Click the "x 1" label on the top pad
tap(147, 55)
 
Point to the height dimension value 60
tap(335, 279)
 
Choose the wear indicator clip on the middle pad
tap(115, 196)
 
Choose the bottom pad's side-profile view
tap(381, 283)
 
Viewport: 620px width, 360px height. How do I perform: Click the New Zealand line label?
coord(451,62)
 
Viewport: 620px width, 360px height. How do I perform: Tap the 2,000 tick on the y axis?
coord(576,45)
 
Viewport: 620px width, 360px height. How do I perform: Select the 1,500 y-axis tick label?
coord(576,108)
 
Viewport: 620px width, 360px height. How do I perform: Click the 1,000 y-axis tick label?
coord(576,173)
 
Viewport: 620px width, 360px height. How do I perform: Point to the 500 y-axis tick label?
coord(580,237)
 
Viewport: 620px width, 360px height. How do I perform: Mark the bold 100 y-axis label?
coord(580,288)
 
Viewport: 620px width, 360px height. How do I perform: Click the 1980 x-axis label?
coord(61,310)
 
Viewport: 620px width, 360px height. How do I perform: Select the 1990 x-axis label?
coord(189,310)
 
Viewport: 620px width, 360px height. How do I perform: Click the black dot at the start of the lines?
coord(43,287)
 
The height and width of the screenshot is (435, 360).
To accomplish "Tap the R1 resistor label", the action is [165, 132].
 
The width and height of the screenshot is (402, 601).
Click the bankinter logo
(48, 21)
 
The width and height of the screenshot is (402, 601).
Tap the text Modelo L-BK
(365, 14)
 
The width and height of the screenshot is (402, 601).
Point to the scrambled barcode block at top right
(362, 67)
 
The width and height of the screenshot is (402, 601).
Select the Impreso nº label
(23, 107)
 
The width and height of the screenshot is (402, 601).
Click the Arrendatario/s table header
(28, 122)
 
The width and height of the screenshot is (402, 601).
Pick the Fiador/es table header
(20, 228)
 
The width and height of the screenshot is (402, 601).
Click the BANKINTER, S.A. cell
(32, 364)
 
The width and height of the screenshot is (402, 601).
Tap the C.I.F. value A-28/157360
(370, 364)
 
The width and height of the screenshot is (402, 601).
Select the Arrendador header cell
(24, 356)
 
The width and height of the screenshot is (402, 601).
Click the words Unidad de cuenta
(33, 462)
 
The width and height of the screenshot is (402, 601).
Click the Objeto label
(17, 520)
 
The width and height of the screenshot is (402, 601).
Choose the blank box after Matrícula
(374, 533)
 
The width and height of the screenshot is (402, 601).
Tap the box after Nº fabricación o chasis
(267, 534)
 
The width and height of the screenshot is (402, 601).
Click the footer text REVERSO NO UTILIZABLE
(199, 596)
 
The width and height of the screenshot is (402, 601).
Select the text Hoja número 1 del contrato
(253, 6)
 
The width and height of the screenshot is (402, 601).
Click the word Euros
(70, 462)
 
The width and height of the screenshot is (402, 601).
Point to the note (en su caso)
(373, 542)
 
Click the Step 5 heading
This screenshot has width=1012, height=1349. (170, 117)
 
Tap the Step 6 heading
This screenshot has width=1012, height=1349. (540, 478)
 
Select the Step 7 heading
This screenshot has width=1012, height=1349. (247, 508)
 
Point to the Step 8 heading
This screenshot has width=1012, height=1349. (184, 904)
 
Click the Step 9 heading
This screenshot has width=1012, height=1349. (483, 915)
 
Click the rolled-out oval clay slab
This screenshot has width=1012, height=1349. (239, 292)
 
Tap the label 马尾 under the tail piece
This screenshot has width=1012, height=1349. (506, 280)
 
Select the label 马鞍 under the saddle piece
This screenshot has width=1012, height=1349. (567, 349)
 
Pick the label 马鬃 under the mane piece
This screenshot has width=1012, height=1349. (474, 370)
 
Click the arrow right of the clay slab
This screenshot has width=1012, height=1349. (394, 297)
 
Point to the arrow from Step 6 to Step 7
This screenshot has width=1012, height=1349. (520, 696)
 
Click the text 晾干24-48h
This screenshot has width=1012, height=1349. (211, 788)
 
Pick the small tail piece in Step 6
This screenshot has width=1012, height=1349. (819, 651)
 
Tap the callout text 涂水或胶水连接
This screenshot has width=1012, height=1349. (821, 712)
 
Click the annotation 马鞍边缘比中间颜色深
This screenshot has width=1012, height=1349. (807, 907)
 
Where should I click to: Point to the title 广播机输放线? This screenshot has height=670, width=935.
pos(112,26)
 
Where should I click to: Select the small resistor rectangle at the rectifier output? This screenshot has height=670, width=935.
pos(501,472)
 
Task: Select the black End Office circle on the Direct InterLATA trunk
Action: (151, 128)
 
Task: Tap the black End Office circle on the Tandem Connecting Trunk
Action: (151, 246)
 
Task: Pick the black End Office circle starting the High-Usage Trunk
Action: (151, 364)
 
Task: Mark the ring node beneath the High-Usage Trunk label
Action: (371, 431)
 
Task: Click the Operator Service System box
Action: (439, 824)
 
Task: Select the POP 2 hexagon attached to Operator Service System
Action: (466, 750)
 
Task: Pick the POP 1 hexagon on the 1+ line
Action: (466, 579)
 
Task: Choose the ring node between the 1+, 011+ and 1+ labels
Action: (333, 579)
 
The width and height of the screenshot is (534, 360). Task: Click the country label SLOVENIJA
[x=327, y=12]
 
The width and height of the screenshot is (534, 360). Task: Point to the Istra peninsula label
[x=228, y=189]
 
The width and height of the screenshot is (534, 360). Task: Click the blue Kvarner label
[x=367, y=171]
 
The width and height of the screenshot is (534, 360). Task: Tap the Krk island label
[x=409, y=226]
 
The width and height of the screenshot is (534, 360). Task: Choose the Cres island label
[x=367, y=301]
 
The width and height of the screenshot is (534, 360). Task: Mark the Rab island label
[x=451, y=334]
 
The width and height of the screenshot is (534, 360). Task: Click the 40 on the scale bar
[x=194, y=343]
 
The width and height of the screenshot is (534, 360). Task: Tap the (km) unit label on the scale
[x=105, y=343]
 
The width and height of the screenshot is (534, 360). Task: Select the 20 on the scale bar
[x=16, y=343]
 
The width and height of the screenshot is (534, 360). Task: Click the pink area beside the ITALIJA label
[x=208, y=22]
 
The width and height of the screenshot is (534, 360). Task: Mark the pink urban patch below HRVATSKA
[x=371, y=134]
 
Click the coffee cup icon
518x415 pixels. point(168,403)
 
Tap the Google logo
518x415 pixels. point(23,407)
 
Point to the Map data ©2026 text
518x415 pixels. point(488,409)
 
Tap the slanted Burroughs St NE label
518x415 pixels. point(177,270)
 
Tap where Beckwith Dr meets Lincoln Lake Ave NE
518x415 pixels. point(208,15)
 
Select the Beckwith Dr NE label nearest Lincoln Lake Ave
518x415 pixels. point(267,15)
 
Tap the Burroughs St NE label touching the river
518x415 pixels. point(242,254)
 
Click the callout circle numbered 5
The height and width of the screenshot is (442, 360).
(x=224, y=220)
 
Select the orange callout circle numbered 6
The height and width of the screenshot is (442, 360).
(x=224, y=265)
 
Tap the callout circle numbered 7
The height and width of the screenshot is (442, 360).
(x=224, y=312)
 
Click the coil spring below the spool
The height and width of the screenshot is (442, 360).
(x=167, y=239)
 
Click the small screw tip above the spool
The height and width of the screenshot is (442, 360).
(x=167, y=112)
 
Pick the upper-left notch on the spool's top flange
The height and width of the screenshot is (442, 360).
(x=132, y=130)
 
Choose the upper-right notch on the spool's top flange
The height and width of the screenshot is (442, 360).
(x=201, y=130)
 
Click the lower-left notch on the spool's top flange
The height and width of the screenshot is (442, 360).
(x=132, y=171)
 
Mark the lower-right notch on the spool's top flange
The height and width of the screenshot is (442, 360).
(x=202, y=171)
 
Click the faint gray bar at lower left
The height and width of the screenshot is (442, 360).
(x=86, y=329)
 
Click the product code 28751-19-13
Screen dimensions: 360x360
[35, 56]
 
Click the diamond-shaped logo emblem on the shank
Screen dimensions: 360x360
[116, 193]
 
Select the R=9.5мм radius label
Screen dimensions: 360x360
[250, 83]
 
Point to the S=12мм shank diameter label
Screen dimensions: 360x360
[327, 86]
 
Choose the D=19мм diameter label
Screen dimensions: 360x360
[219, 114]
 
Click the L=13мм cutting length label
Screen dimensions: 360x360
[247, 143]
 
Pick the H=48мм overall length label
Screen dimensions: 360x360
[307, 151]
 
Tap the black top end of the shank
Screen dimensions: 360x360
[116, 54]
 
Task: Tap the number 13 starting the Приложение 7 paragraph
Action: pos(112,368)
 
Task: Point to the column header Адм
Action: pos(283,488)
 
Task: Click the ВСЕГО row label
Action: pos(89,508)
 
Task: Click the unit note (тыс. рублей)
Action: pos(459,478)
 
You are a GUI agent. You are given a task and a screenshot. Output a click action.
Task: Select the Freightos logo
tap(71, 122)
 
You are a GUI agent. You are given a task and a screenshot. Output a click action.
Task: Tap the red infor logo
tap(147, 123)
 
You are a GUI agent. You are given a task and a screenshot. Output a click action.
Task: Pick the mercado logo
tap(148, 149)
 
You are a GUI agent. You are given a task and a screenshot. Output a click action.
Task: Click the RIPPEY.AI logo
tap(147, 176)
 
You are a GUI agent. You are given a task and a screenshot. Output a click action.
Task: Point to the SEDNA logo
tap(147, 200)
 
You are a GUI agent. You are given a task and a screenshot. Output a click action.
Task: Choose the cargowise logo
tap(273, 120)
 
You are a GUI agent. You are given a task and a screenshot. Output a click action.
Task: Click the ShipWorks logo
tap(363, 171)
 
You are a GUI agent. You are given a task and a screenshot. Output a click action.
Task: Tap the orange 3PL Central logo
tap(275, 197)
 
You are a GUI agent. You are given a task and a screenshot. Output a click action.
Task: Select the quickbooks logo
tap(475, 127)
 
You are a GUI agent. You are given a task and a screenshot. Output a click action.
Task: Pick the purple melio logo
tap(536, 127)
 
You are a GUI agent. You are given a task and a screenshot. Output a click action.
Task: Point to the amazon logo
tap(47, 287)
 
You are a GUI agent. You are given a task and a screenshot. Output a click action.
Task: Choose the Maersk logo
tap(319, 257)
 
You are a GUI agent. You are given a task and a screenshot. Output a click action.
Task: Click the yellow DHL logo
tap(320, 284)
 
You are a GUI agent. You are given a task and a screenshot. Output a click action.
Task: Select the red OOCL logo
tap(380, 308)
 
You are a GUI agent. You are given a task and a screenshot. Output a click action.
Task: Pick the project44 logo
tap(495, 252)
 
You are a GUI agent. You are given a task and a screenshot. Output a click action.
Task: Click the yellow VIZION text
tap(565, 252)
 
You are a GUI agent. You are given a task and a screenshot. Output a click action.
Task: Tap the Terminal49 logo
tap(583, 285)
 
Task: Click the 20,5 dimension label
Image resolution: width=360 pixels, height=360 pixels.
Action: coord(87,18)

========

YOUR GOAL:
Copy out each line above that contains the word "Beckwith".

CORRECT RESULT:
Tap where Beckwith Dr meets Lincoln Lake Ave NE
Select the Beckwith Dr NE label nearest Lincoln Lake Ave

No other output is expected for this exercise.